• _WHAT IS NEEDED_:
Reprint all records below exactly. No images.

• _RECORDS FOR THIS EXERCISE_:
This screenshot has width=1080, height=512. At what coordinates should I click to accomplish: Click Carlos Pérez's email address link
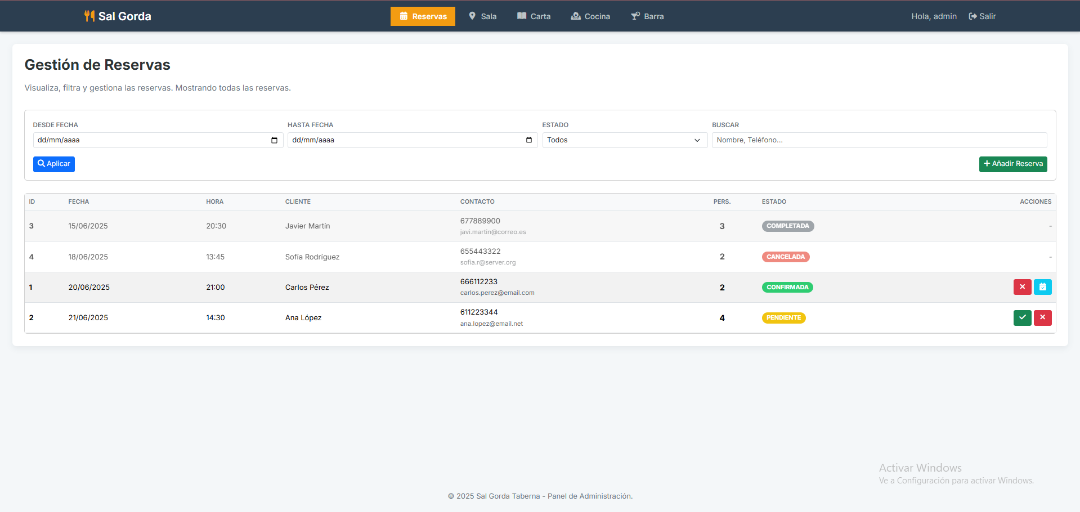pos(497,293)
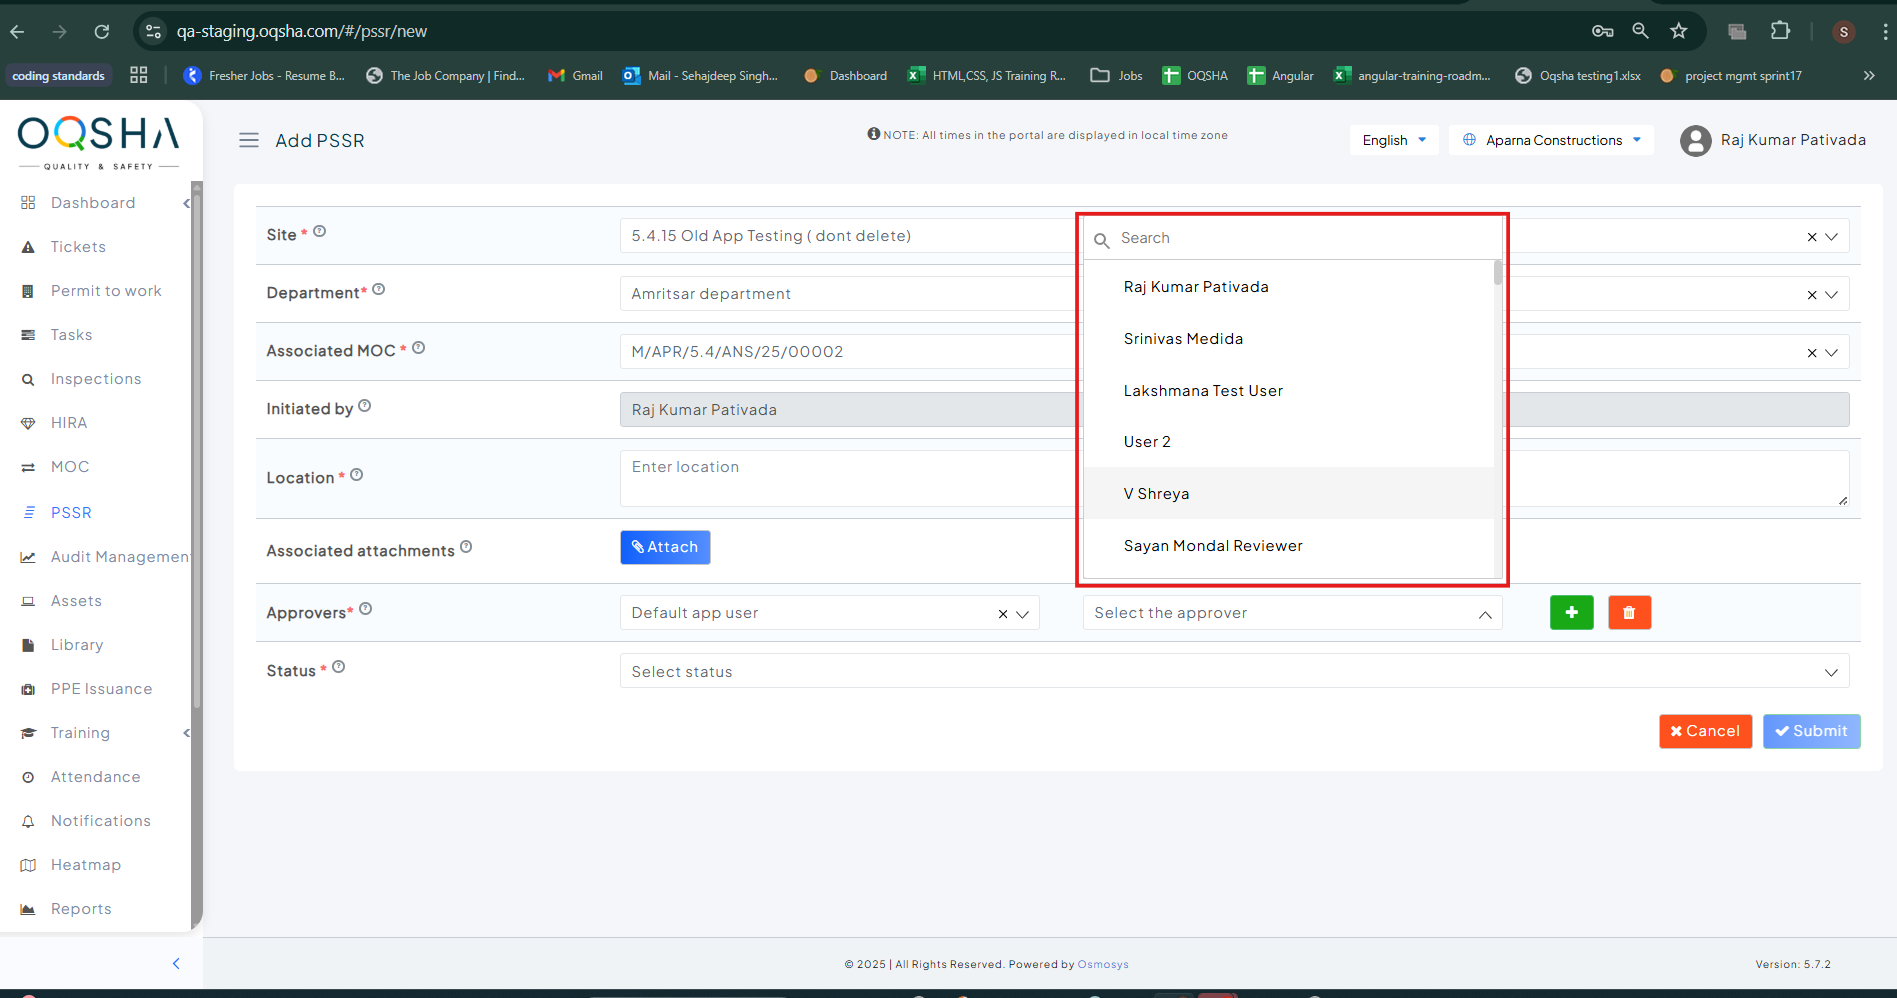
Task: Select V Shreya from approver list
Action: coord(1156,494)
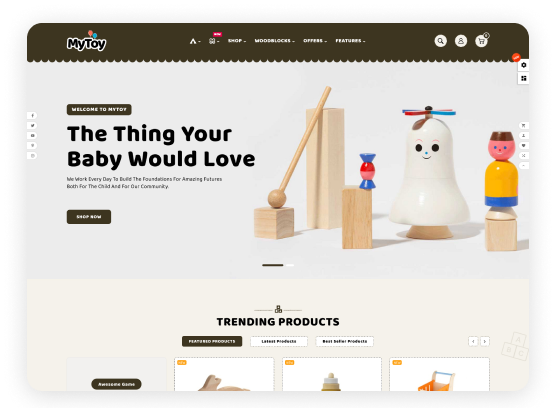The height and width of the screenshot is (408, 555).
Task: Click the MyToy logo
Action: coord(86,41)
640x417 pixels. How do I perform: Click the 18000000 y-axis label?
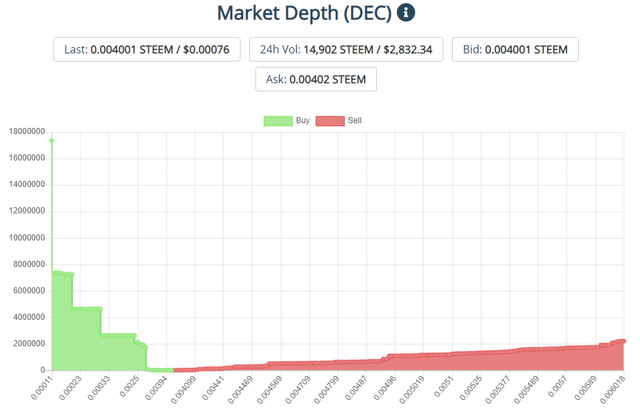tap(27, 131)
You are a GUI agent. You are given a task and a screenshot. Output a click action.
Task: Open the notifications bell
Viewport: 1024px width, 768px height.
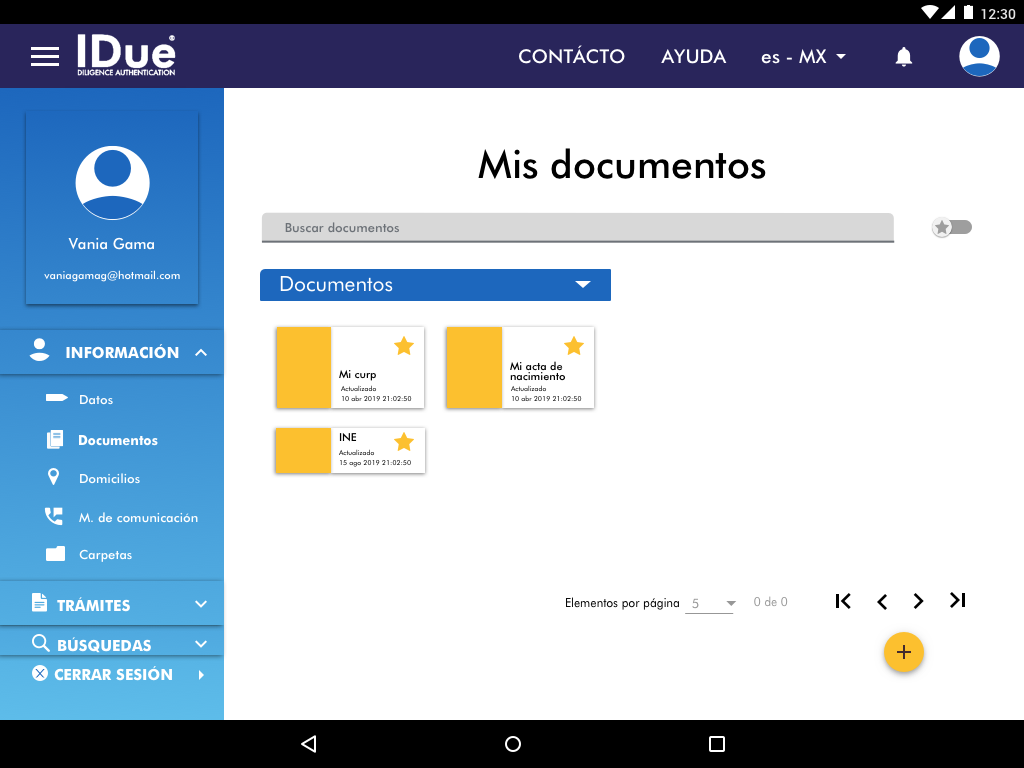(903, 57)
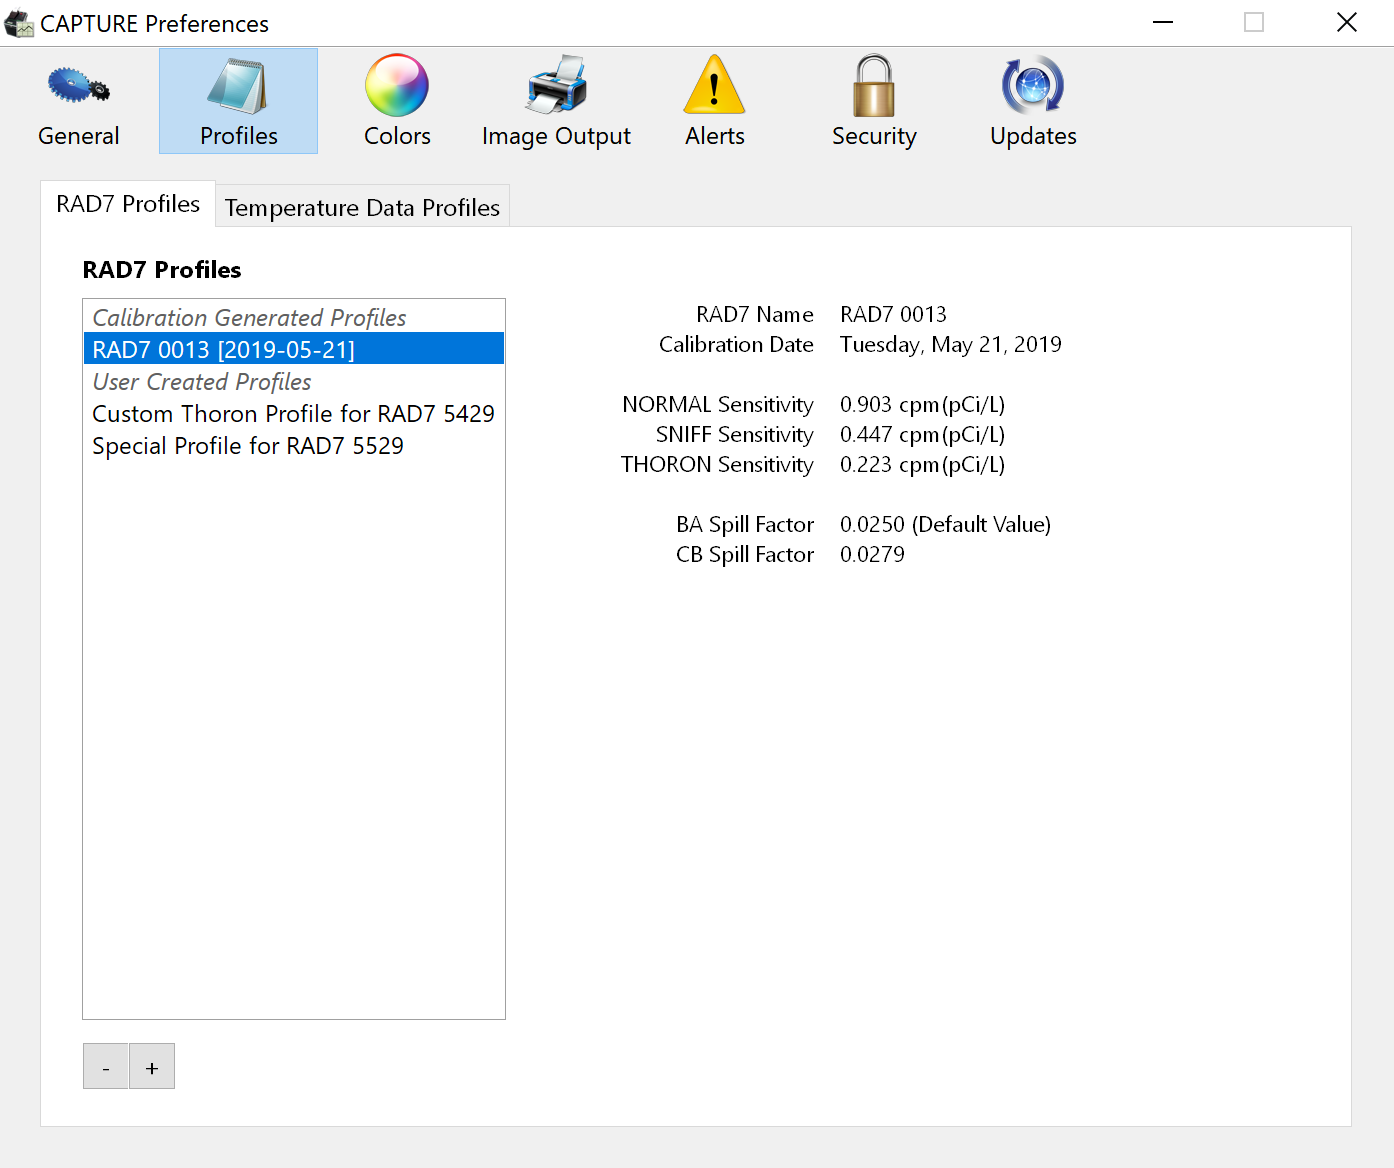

• _RESULT_:
This screenshot has width=1080, height=512. At what coordinates should I click to accomplish: Click Carlos Pérez's email address link
pos(497,293)
Task: Select V Shreya from approver list
Action: coord(1156,494)
The height and width of the screenshot is (408, 555).
Task: Click the MyToy logo
Action: coord(86,41)
640x417 pixels. How do I perform: Click the 18000000 y-axis label?
tap(27, 131)
You are a GUI agent. You are given a task and a screenshot. Output a click action.
Task: Open the notifications bell
Viewport: 1024px width, 768px height.
(903, 57)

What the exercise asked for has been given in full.